Downward Revisions Paint a Darker Picture

Tuesday’s report also included downward revisions for August and September, with employment now 33,000 lower than previously estimated. The economy has lost jobs in three of the last six months—a streak not seen since the pandemic. The average monthly gain of 55,455 jobs through November puts 2025 on track for the weakest year of job growth since Covid, and possibly since the Great Recession.

There are now 7.8 million Americans out of work, according to the latest figures, with many experts pointing to stricter immigration policies and corporate buyouts as contributing factors. As Chris Rupkey of FwdBonds bluntly observed, “There are no jobs out there for American workers that have been laid off.”

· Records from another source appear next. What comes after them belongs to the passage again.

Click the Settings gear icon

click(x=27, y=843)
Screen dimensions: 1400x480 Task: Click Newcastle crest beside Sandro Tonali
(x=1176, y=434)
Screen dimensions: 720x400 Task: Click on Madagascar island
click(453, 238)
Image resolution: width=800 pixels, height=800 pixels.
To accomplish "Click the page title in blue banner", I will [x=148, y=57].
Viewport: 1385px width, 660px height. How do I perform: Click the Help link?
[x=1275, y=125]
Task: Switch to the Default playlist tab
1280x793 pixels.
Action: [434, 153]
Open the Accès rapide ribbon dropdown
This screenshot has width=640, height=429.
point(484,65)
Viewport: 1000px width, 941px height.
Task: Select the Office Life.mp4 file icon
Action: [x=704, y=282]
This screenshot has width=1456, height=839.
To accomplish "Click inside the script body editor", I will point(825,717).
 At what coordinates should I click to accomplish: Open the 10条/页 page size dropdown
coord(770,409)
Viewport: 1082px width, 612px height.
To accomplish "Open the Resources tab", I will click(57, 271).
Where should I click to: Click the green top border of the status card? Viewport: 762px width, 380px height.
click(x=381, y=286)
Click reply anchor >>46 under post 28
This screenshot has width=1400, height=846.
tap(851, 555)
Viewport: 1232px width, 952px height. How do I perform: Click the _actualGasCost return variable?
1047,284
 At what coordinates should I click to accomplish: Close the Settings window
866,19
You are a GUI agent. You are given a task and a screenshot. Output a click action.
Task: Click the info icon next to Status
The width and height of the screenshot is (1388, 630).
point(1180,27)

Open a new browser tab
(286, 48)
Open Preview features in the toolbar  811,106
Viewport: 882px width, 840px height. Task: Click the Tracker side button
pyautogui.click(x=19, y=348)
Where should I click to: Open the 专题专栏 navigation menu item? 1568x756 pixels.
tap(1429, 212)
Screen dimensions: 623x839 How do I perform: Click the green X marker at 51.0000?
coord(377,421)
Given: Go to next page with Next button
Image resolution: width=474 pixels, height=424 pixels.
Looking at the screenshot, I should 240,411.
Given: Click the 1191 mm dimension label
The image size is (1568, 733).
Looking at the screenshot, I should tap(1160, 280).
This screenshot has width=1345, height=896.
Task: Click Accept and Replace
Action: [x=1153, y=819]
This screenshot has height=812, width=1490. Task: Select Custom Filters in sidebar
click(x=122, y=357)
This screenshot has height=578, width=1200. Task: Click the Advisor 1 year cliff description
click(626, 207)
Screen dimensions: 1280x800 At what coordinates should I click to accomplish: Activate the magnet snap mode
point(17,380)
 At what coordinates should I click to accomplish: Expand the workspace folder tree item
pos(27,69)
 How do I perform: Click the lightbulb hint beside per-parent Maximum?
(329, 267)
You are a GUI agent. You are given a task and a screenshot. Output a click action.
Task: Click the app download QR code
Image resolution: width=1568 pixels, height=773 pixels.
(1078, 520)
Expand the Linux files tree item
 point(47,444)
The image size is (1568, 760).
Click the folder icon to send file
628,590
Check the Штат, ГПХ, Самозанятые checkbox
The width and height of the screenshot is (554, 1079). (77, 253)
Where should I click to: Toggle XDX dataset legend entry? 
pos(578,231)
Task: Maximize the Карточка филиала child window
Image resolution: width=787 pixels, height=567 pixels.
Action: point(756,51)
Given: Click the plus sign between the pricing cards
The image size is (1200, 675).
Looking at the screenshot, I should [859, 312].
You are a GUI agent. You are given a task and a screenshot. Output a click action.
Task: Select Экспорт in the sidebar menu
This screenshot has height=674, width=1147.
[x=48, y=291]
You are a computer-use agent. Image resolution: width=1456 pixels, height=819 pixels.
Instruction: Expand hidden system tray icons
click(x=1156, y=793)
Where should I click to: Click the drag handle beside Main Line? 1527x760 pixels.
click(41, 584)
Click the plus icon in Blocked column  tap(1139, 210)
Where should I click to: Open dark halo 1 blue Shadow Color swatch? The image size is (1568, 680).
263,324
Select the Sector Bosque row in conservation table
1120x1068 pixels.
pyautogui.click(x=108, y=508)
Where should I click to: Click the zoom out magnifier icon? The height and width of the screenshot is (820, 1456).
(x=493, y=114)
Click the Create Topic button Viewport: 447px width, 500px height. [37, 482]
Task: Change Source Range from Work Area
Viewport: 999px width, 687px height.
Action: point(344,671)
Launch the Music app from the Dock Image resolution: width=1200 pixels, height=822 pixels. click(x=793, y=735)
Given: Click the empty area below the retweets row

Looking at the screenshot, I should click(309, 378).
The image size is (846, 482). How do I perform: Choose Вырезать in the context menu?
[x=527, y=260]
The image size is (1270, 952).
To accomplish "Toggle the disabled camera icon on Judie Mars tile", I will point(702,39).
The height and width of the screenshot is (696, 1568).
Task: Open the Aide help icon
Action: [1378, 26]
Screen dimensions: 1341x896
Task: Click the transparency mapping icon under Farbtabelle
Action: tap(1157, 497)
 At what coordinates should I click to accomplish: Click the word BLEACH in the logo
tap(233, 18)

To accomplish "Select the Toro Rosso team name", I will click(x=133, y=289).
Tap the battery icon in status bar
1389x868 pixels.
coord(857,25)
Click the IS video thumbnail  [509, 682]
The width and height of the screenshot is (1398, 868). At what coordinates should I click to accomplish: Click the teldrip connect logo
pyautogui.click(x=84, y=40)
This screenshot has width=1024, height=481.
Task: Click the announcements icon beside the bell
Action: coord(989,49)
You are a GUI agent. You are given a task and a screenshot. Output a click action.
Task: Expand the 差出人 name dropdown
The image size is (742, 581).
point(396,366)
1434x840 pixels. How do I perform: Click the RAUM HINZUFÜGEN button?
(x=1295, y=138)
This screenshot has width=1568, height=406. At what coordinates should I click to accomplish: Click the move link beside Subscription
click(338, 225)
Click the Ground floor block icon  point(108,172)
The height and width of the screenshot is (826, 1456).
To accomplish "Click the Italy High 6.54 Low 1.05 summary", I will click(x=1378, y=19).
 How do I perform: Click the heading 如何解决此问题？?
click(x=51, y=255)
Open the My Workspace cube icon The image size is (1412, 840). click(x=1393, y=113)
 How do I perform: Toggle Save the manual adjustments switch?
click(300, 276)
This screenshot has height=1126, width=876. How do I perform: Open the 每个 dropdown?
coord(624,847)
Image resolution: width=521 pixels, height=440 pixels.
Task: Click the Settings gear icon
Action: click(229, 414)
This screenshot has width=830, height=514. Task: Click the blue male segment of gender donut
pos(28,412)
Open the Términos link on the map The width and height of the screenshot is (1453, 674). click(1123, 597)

Amid a sea of technical adjustments and delayed data, the November 2025 jobs report delivers a clear message: the US labor market is losing momentum, with unemployment rising, job creation lagging, and wage growth slowing. While some sectors—health care and construction—offer glimmers of hope, the broader picture is one of caution and unresolved tension. The coming months will test the resilience of both workers and policymakers, as the country faces its weakest job market in years and the Fed weighs its next moves against a backdrop of persistent economic uncertainty.